ノヴェンバー・ステップス
武満徹さんが作曲したオーケストラに尺八と琵琶がでてくるノヴェンバー・ステップス
という曲を聴いた。音と沈黙が同じ重みで測られているような今まで聴いたことのない
ような前衛的な曲であった。高い緊張感をこちらの聴衆にここまで強いられる曲も珍し
いのではなかろうか。
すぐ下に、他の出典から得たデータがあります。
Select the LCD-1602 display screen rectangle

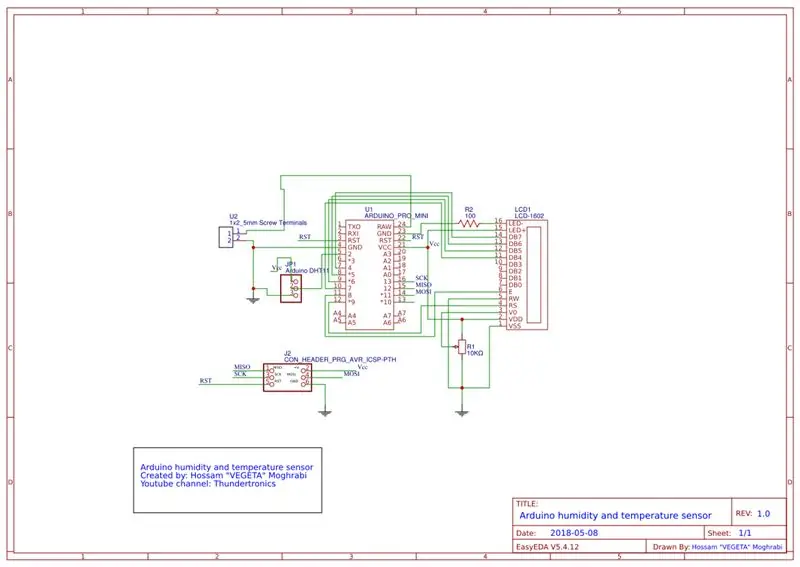pos(534,275)
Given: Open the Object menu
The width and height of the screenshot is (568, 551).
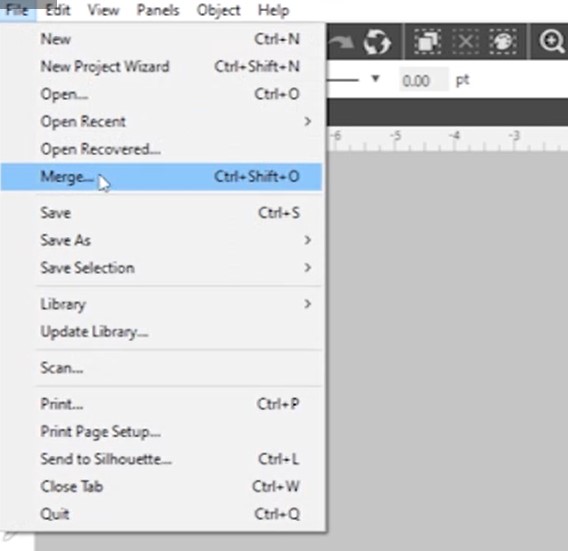Looking at the screenshot, I should click(x=218, y=10).
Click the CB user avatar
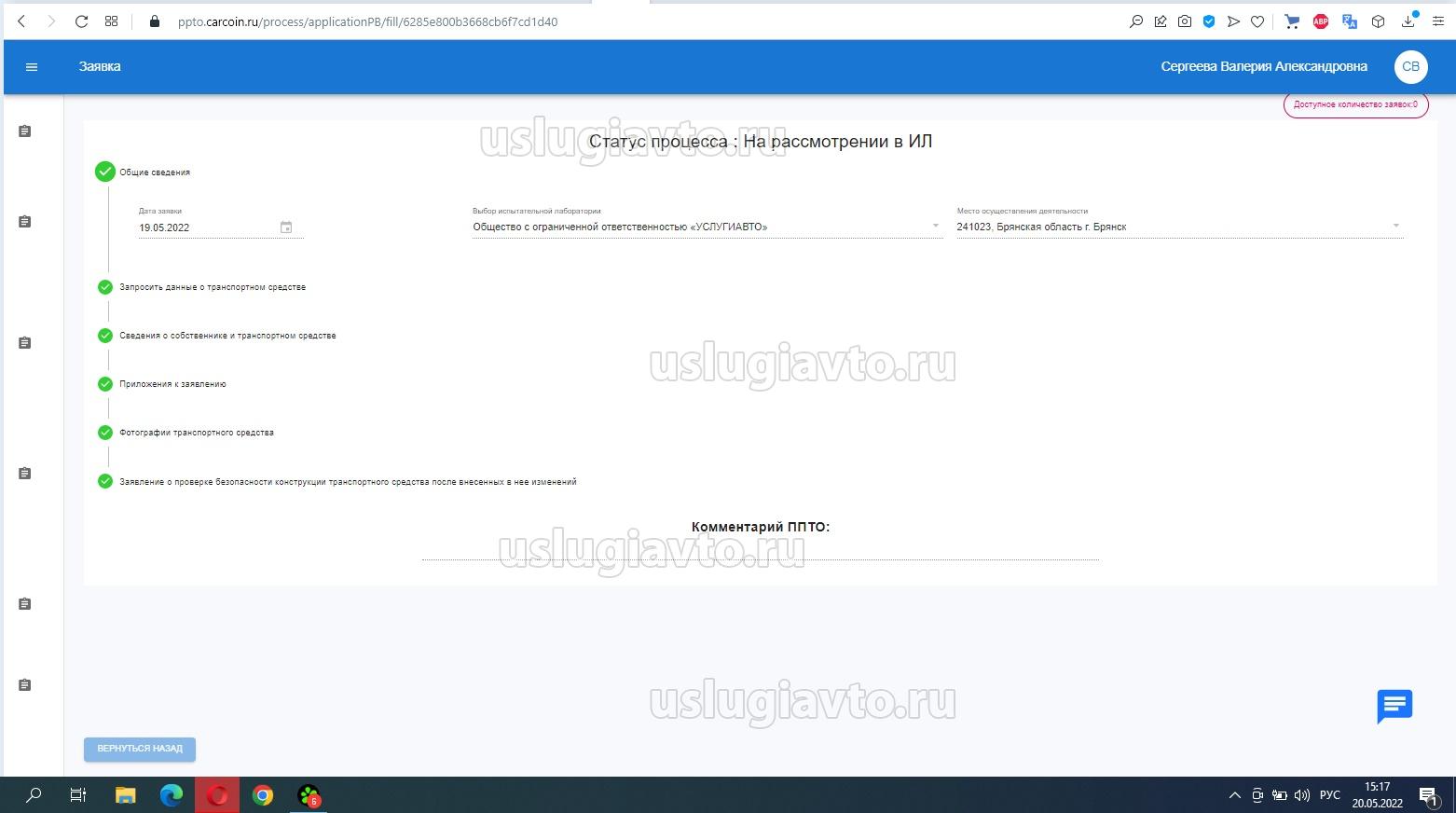Screen dimensions: 1456x813 point(1410,67)
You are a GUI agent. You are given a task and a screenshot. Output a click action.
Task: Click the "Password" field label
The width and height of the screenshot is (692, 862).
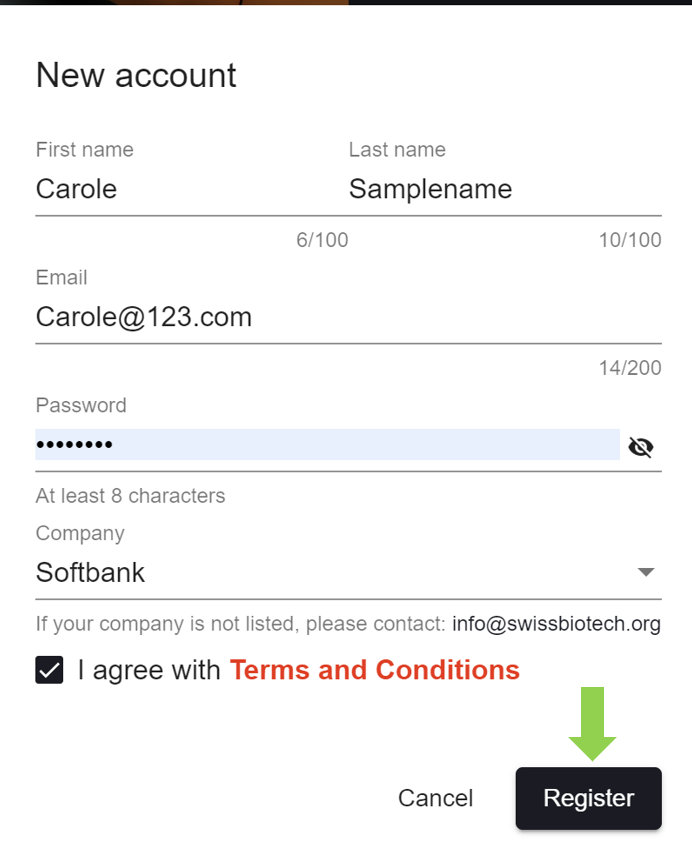click(x=81, y=405)
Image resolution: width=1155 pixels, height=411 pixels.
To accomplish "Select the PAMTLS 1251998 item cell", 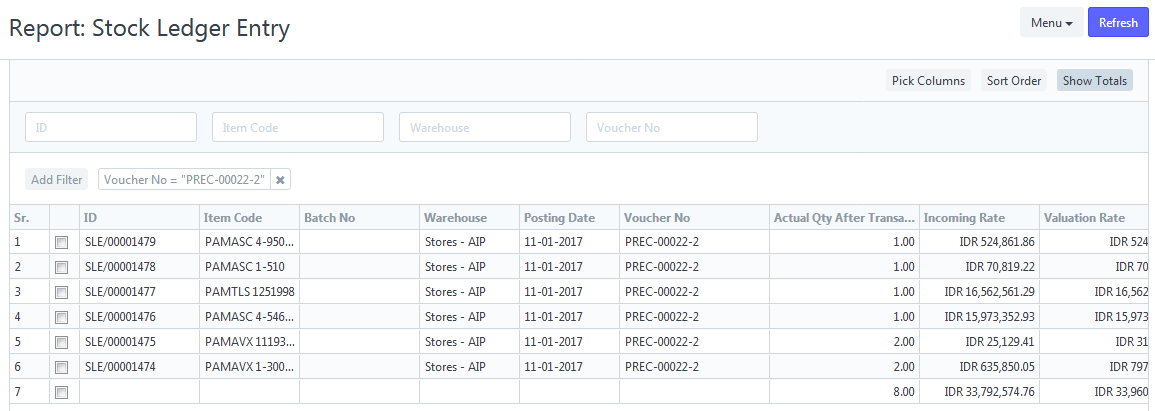I will coord(249,292).
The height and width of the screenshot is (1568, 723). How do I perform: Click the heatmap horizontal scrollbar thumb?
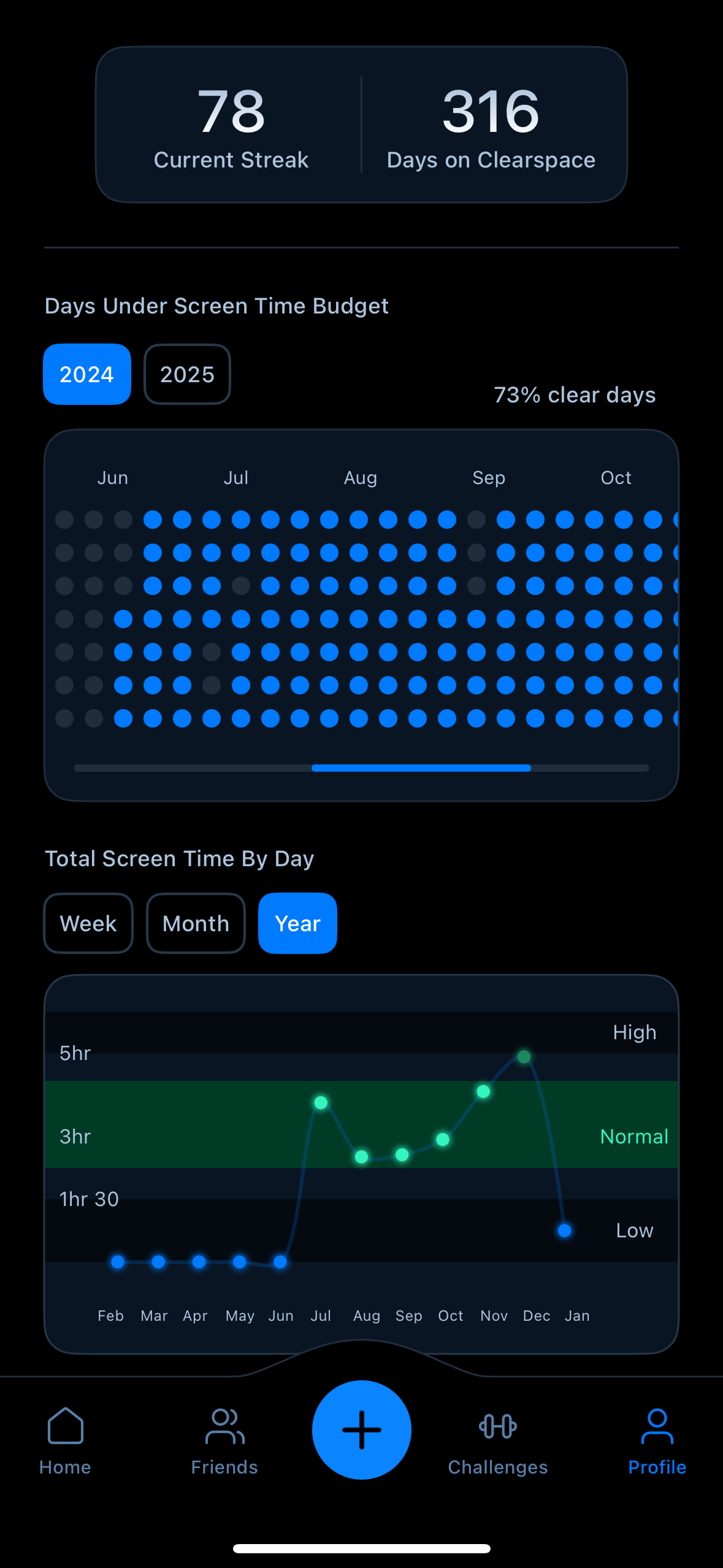tap(421, 768)
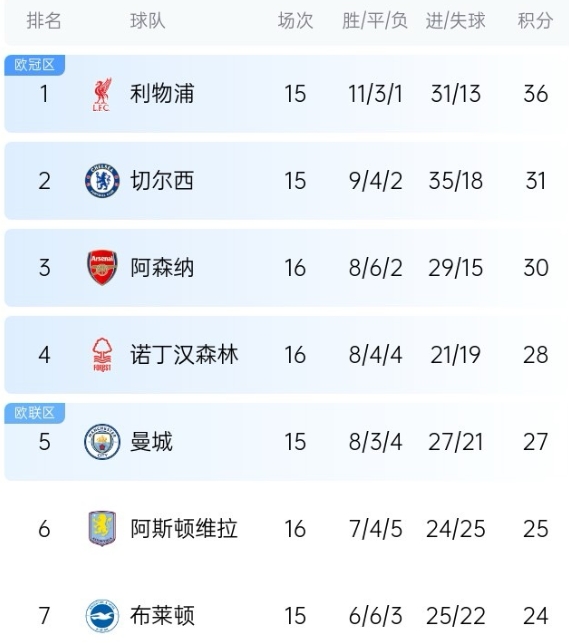Screen dimensions: 569x643
Task: Select the 欧联区 zone label
Action: pos(34,413)
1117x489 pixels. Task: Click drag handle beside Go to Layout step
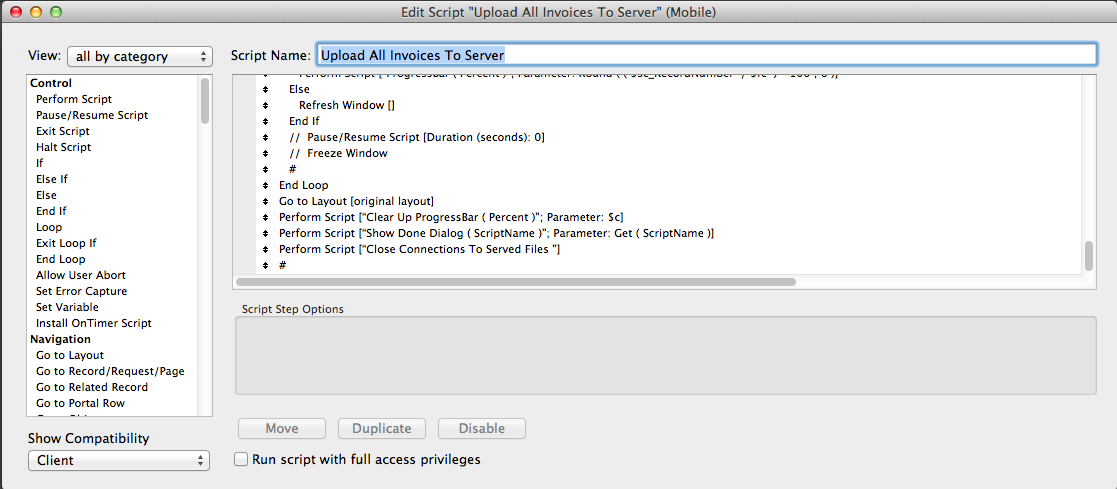click(265, 201)
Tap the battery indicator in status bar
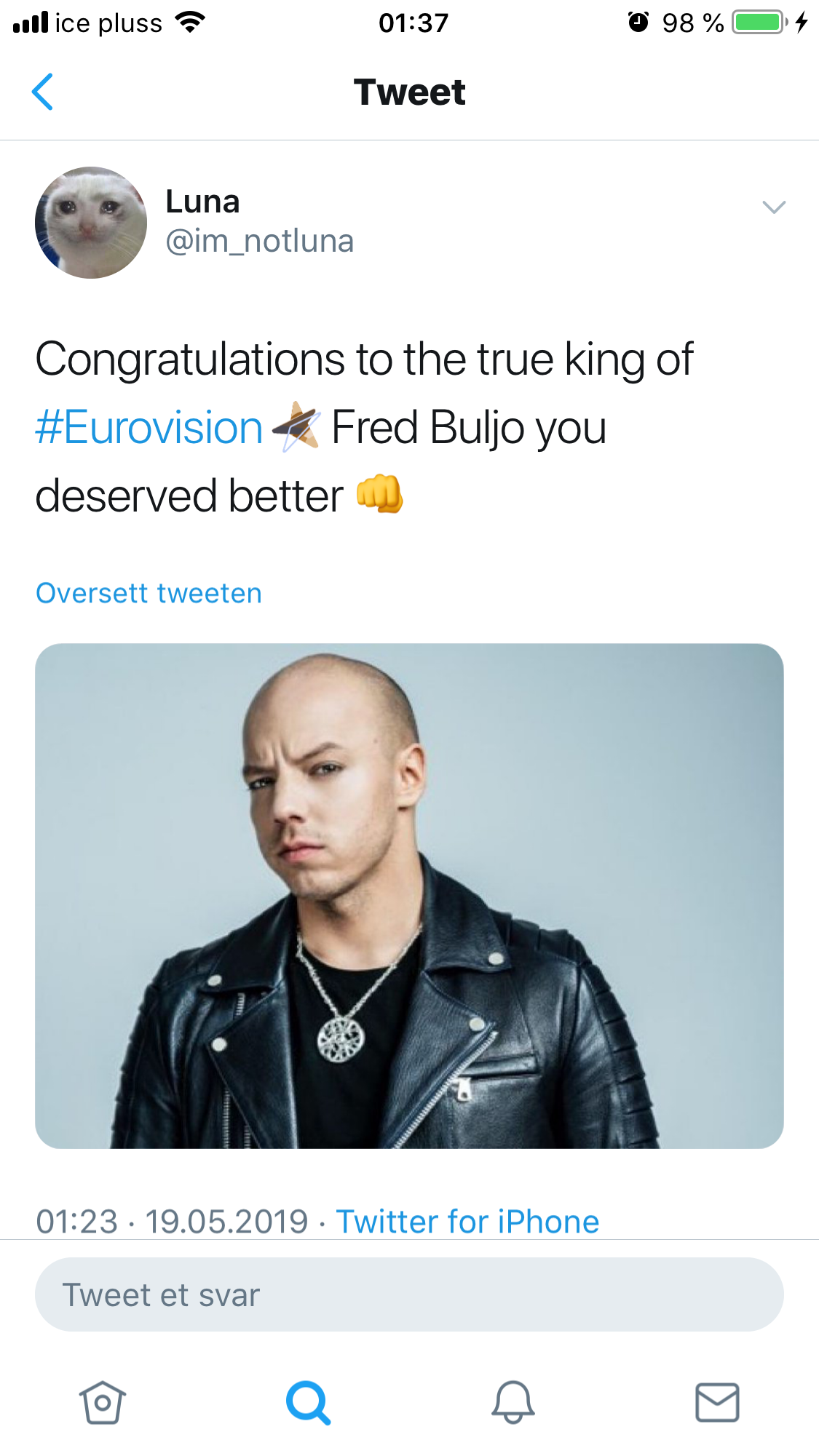Screen dimensions: 819x1456 point(761,23)
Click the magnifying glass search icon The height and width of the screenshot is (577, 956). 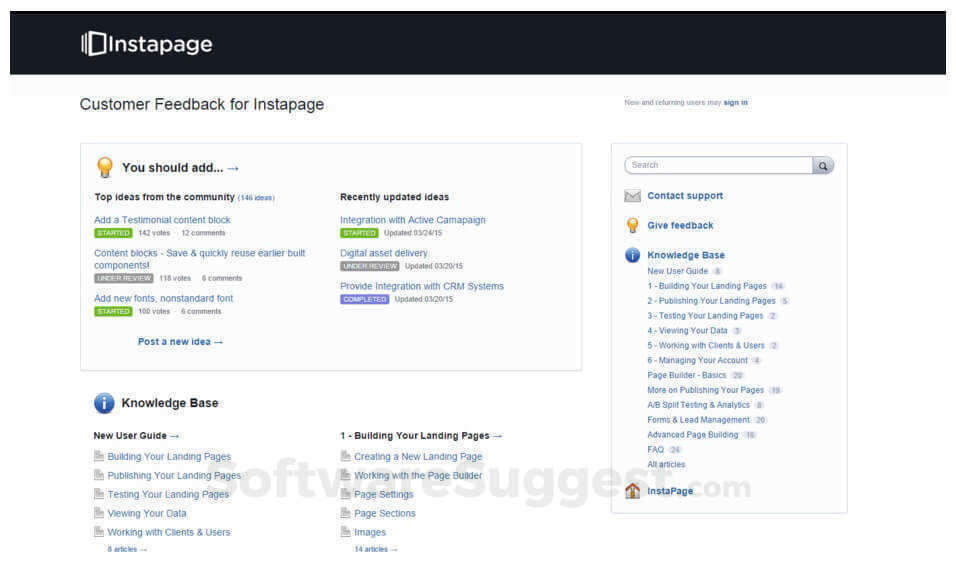(822, 165)
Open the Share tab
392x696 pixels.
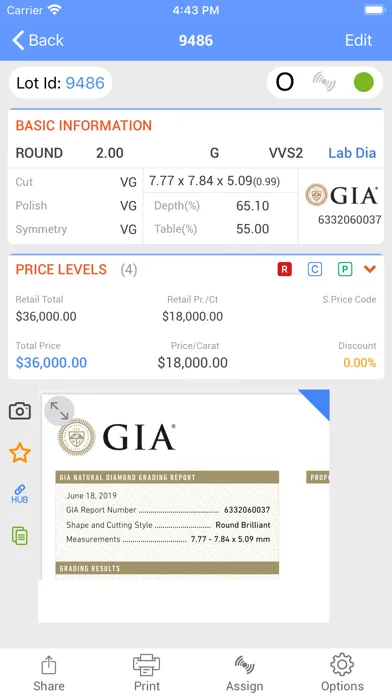(48, 673)
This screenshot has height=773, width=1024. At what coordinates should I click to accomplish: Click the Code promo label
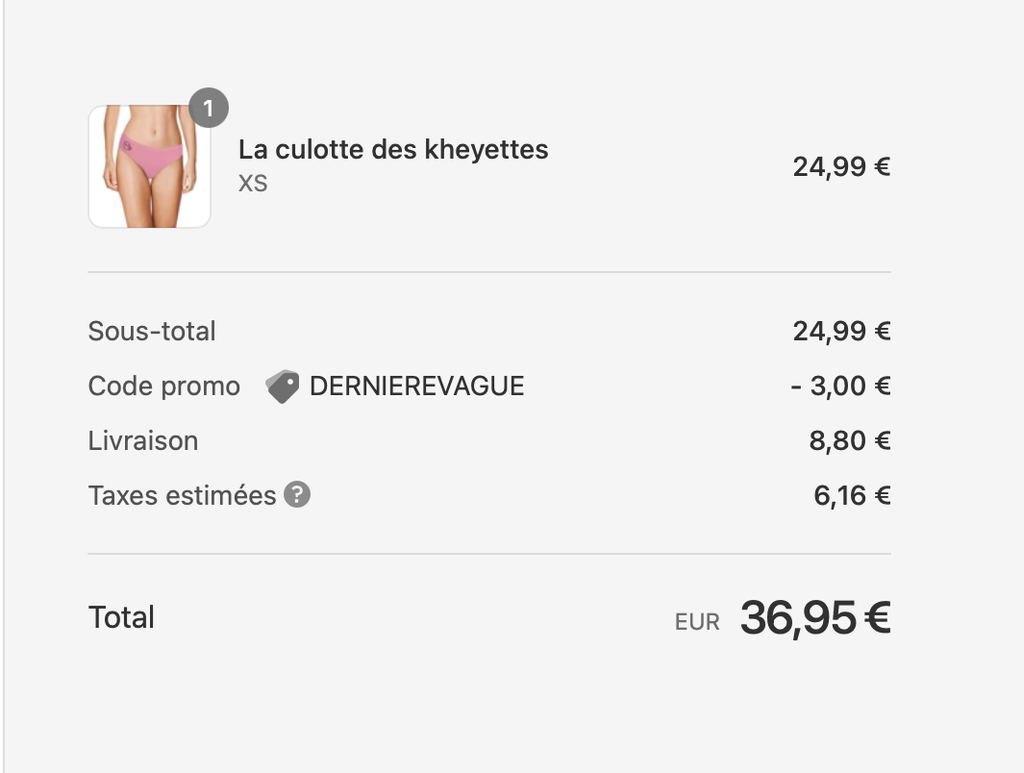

自然の竹藪にすーっと風が入ってくるような音や尺八のかすんだ音までもみごとに表現しているので腰を抜かしておどろいた。
油断していると次にどんな音が聴こえてくるかわからないワクワクドキドキ感がたっぷりと曲のなかに濃密で高純度で詰まっているのである。
ぼくはいま、ジャーナリストの立花隆さんの書いた『武満徹 音楽創造への旅』
を青い付箋をペタペタ貼り付けて読んでいる。
武満徹さんははおなじ作曲家の黛敏郎さんにピアノを買ってもらうまで、紙の自作の鍵盤使用していたり、勝手に見ず知らずの家に「ピアノを触らせてくれませんか」と言ってピアノを借りたりしていた苦労人というにはすさまじいエピソードをもった方である。
みなさんもぜひ、ノヴェンバー・ステップスを聴いていただけるとさいわいです。